It is a frenetic time of year along Piney Woods Church Road. Blink, and buds open, trees burst into flower, spring arrives….
From my walk earlier today, I offer these two interpretations of daffodils blooming in the golden late afternoon sunlight.
I arrived at Piney Woods Church Road just after sunrise. I watched first light skim across the tops of the bare pecan trees along the roadside. And in a small pasture ditch, nestled between a power pole and a guy wire, the scene was mirrored in the water surface.
I glanced up from photographing the daffodil to spot this nuthatch scampering down the trunk of a pecan tree across the road. Quickly, without much thought, I snapped this picture. And then he was gone….
This is another image from my daffodil photo-shoot earlier today. The sun was low in the sky, shining through the corona, as if the daffodil had captured the sunlight within its core.
I set out for Piney Woods Church late on a sunny afternoon, with one goal in mind. A daffodil beside a fence at the road edge was finally in bloom (I had scoped it out on a dog walk a short time before). My goal was to find a way to photograph it that would make it interesting. Dandelions and daffodils are much-welcomed signs of spring; they are also ubiquitous, floral equivalents of pigeons in a city square.
I spent half an hour with that daffodil, using my plus four and plus ten macro lenses. I took over sixty photos. I am not even sure which one I was using for the one below — the plus ten, I think. It is my favorite shot — and angle one rarely gets to take in a botanical garden, lying down and gazing upward.

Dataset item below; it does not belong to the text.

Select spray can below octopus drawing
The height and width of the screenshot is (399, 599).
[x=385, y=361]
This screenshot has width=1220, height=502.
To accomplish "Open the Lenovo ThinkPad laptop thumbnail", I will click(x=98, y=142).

On several late afternoons this year, I have walked past these grasses rustling in the wind, and have been reminded of Tibetan prayer flags flying. According to Timothy Clark of Radiant Heart, “Prayer flags are simple devices that, coupled with the natural energy of the wind, quietly harmonize the environment, impartially increasing happiness and good fortune among all living beings.” Like prayer flags, these golden grasses catch the light of heaven and bring it into my presence along the road. My joy is greater for encountering them on my journey.

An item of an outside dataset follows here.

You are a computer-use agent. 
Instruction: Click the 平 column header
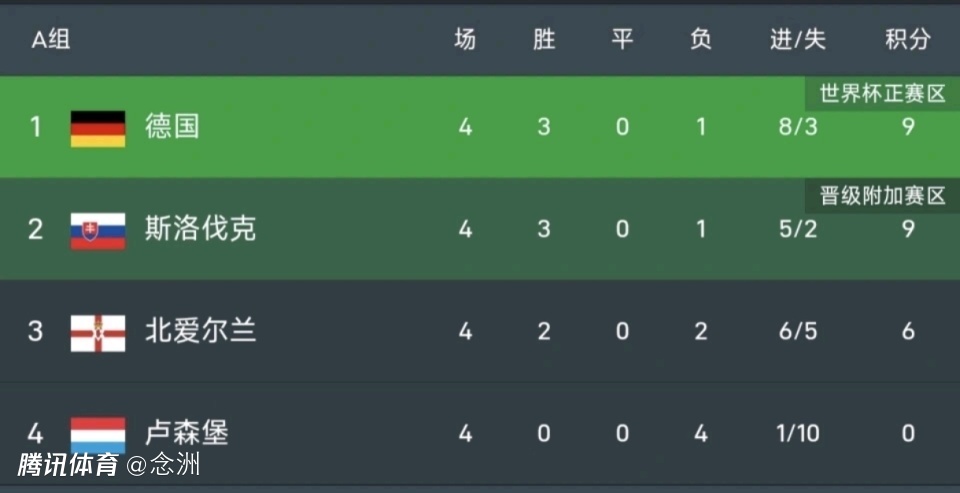pos(622,40)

On the advice of a neighbor, I finally decided it was time to experience dawn along Piney Woods Church Road. I knew it would not offer prospects as spectacular as sunset, because the eastern side of the road is almost entirely wooded. Still, I had high hopes for a grove of pines to be illuminated briefly (though this never happened). So I dutifully made my way there (across a neighbor’s horse pasture, this being the fastest route) before 8 am, a few minutes past sunrise. For an hour, I wandered the Hutcheson Ferry end of the road, photographing the rural landscape in the morning light. I noticed a few things about that golden hour as the sun rose slowly in the sky: first, that there was a stillness to the air; second, that it was rather cold; and third, that I live near the world’s busiest airport, as evidenced by a series of airplanes crossing the sky. All three of these realizations are contained, to some extent, within the photograph below. After nearly an hour of waiting and watching (toes and fingers growing numb), I saw my neighbor at the head of his driveway. He wandered over, mug of steaming coffee in hand, to politely inquire if I was aware that it was currently eight degrees Fahrenheit, according to his outdoor thermometer. Suddenly I felt much, much colder. My next sunrise may be a few months away yet.

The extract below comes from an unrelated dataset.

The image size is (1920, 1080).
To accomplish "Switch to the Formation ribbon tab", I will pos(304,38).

According to Birds of Georgia, the eastern phoebe (Sayornis phoebe) is a “drab” bird, although it makes up for this with its trait of enthusiastically pumping its tail up and down, “exhibited with a zest and frequency that few species can match.” This particular phoebe paused just long enough for me to take its photograph, looking particularly contemplative (and rather cold), set against a gravel road backdrop evocative of a Japanese rock garden.
Today remained cold, and our car remained garaged. In the late afternoon, I set out to explore the local landscape, in search of snowy scenes to photograph — an opportunity that comes to Piedmont Georgia once every few years at most. My tranquil surroundings felt so far removed from all the scenes of highway gridlock around Atlanta last night and today, with drivers stuck in their cars for tens of hours, struggling to get home. I was already home, and at home, in the comfortable countryside of Piney Woods Church Road. This photograph captures the mood well — a pastoral scene with winter trees and fields, with a horse peacefully feeding on hay in the foreground.